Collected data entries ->
------------

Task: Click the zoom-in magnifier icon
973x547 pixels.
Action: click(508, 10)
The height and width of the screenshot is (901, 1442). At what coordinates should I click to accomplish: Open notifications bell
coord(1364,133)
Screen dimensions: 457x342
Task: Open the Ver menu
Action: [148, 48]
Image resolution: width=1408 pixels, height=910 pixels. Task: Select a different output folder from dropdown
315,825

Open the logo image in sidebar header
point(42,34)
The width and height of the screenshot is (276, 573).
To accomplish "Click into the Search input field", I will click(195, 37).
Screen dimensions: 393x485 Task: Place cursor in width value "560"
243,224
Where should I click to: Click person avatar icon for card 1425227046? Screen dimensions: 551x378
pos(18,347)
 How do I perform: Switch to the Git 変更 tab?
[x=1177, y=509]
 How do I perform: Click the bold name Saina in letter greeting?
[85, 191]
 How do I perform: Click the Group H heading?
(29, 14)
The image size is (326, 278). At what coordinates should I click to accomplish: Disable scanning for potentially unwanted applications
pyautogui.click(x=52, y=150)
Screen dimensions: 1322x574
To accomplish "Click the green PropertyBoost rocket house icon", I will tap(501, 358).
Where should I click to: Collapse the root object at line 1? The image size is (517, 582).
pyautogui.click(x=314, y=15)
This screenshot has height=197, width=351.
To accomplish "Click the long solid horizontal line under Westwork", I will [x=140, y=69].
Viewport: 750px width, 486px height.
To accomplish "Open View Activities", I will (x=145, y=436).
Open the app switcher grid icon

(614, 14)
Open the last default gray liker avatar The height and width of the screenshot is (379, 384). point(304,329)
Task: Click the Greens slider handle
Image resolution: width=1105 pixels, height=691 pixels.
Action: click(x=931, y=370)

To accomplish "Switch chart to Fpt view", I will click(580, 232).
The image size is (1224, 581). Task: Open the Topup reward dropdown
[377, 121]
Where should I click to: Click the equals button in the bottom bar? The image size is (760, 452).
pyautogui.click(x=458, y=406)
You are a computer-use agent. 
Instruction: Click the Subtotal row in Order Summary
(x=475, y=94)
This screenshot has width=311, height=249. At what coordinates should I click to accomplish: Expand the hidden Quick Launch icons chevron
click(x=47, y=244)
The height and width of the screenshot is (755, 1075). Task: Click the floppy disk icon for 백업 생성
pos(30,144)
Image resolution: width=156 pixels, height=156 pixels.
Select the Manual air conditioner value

------------

What is expected -> Line by line, retype all of the entries.

Solution ->
Task: Click the zoom-in magnifier icon
973x547 pixels.
Action: click(508, 10)
The height and width of the screenshot is (901, 1442). At what coordinates should I click to accomplish: Open notifications bell
coord(1364,133)
Screen dimensions: 457x342
Task: Open the Ver menu
Action: [148, 48]
Image resolution: width=1408 pixels, height=910 pixels. Task: Select a different output folder from dropdown
315,825

Open the logo image in sidebar header
point(42,34)
The width and height of the screenshot is (276, 573).
To accomplish "Click into the Search input field", I will click(195, 37).
Screen dimensions: 393x485 Task: Place cursor in width value "560"
243,224
Where should I click to: Click person avatar icon for card 1425227046? Screen dimensions: 551x378
pos(18,347)
 How do I perform: Switch to the Git 変更 tab?
[x=1177, y=509]
 How do I perform: Click the bold name Saina in letter greeting?
[85, 191]
 How do I perform: Click the Group H heading?
(29, 14)
The image size is (326, 278). At what coordinates should I click to accomplish: Disable scanning for potentially unwanted applications
pyautogui.click(x=52, y=150)
Screen dimensions: 1322x574
To accomplish "Click the green PropertyBoost rocket house icon", I will tap(501, 358).
Where should I click to: Collapse the root object at line 1? The image size is (517, 582).
pyautogui.click(x=314, y=15)
This screenshot has height=197, width=351.
To accomplish "Click the long solid horizontal line under Westwork", I will [x=140, y=69].
Viewport: 750px width, 486px height.
To accomplish "Open View Activities", I will (x=145, y=436).
Open the app switcher grid icon

(614, 14)
Open the last default gray liker avatar The height and width of the screenshot is (379, 384). point(304,329)
Task: Click the Greens slider handle
Image resolution: width=1105 pixels, height=691 pixels.
Action: click(x=931, y=370)

To accomplish "Switch chart to Fpt view", I will click(580, 232).
The image size is (1224, 581). Task: Open the Topup reward dropdown
[377, 121]
Where should I click to: Click the equals button in the bottom bar? The image size is (760, 452).
pyautogui.click(x=458, y=406)
You are a computer-use agent. 
Instruction: Click the Subtotal row in Order Summary
(x=475, y=94)
This screenshot has width=311, height=249. At what coordinates should I click to accomplish: Expand the hidden Quick Launch icons chevron
click(x=47, y=244)
The height and width of the screenshot is (755, 1075). Task: Click the floppy disk icon for 백업 생성
pos(30,144)
Image resolution: width=156 pixels, height=156 pixels.
Select the Manual air conditioner value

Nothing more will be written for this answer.